In May 2019, at what would become the last NI Week ever, I led a session called “Learning to Love Text Again With Measurement Studio.” It was scheduled for 8:30 AM on the last day of the conference, so I was surprised that so many travel-weary engineers stumbled in, red-eyed, with clumps of taco still stuck in their hair, ready to listen to me talk about what I thought was a fairly niche topic. I was wrong! The room was filled with enthusiasm, although some of it was already about where to get lunch.

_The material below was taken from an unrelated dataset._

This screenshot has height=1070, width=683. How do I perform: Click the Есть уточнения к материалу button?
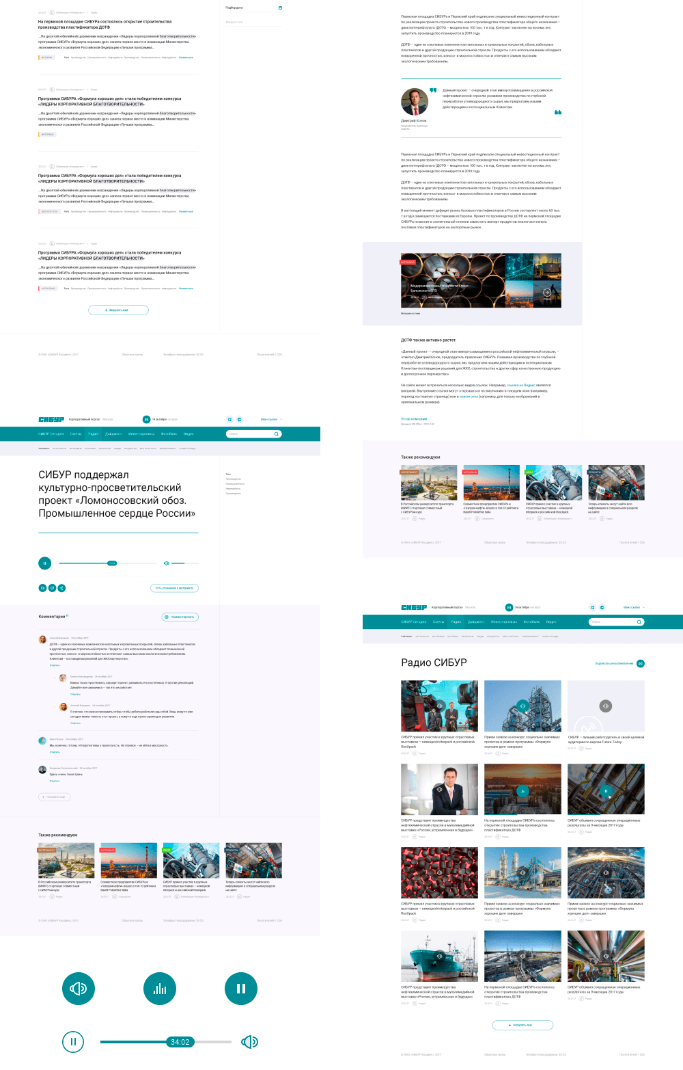174,588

It is now December 2022. NI Week is gone, but the Test & Measurement community is still hungry for Austin’s spectacular tacos and alternative software development platforms. A mere three-and-a-half years later, I have finally found time to convert that presentation into a series of blog posts for those of you who weren’t there (or who slept through it). The intent is to motivate the use of Python or Microsoft’s .NET platform as programming environments for Test & Measurement Automation, and to provide you with some guidance toward getting started.

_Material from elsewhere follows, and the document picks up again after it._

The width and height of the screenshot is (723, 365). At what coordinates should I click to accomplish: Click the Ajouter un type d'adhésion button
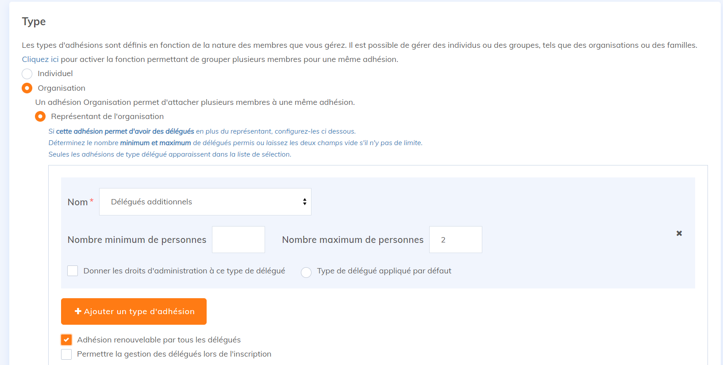coord(134,311)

This post will focus on NI’s Measurement Studio, what it is, and why it’s useful. In another post, I will write about the procedural advantages (code reviews, separation of concerns, multi-developer teams) of developing Test & Measurement applications in .NET or Python. In yet another, I will write about the abundance of tools available to you in those environments (like ORM, web applications, etc.).

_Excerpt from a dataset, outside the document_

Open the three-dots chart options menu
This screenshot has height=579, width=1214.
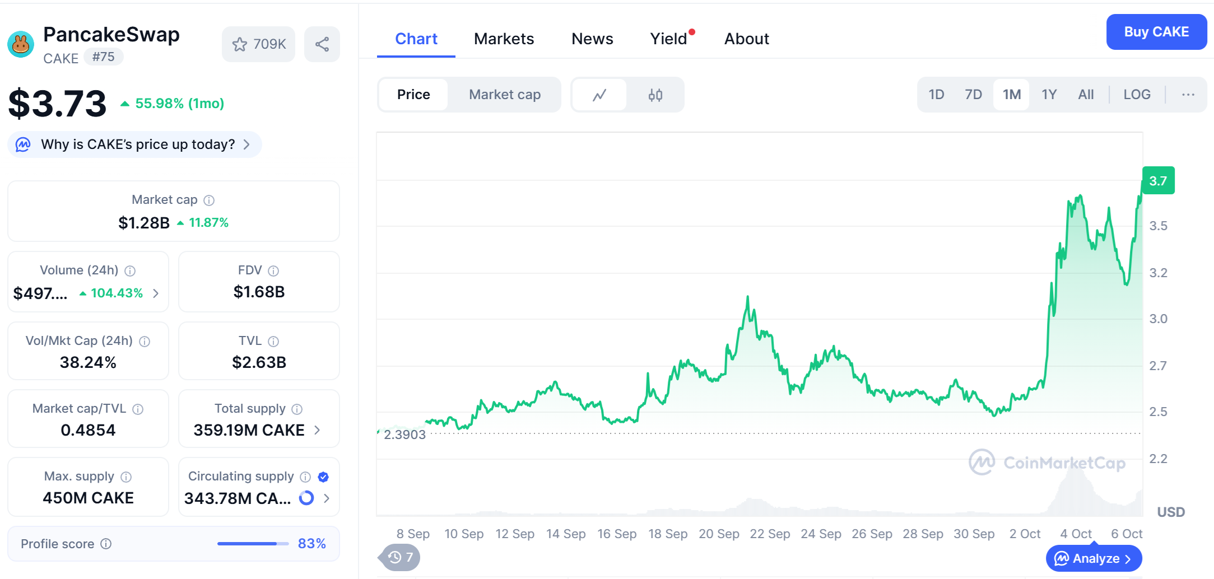pos(1188,95)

Motivation: Using the Right Tool for the Job

As engineers, we know that there are many ways of doing a thing, and that there are many tradeoffs that need to be considered before deciding how the thing will get done. Programming languages are a dime a dozen, and they all pretty much do the same thing. So, if you’ve already got LabVIEW competency, why invest the time in learning Microsoft’s (extremely large, complicated, and intimidating) .NET stack? On the face of it, that doesn’t seem like a worthwhile tradeoff if both languages get the thing done.

LabVIEW’s dataflow language is a great way for engineers without programming experience to write data-acquisition software quickly, without fear of encountering some freakish horror like:

/usr/lib/../lib/crt1.o: In function `_start': (.text+0x20): undefined reference to `main'

This is one reason why LabVIEW will always occupy a 32x32 pixel area of our hearts: quickly acquiring and visualizing data just doesn’t get any easier; however, as software reaches a certain level of maturity or complexity, other development environments can substantially simplify the management of the software’s lifecycle. DMC develops extremely large Test & Measurement applications with deep inheritance hierarchies and complex sets of dependencies. As a project gets larger and larger, it becomes more and more difficult to manage LabVIEW code, work on it with a team, control & assure its quality, and deploy it to customers.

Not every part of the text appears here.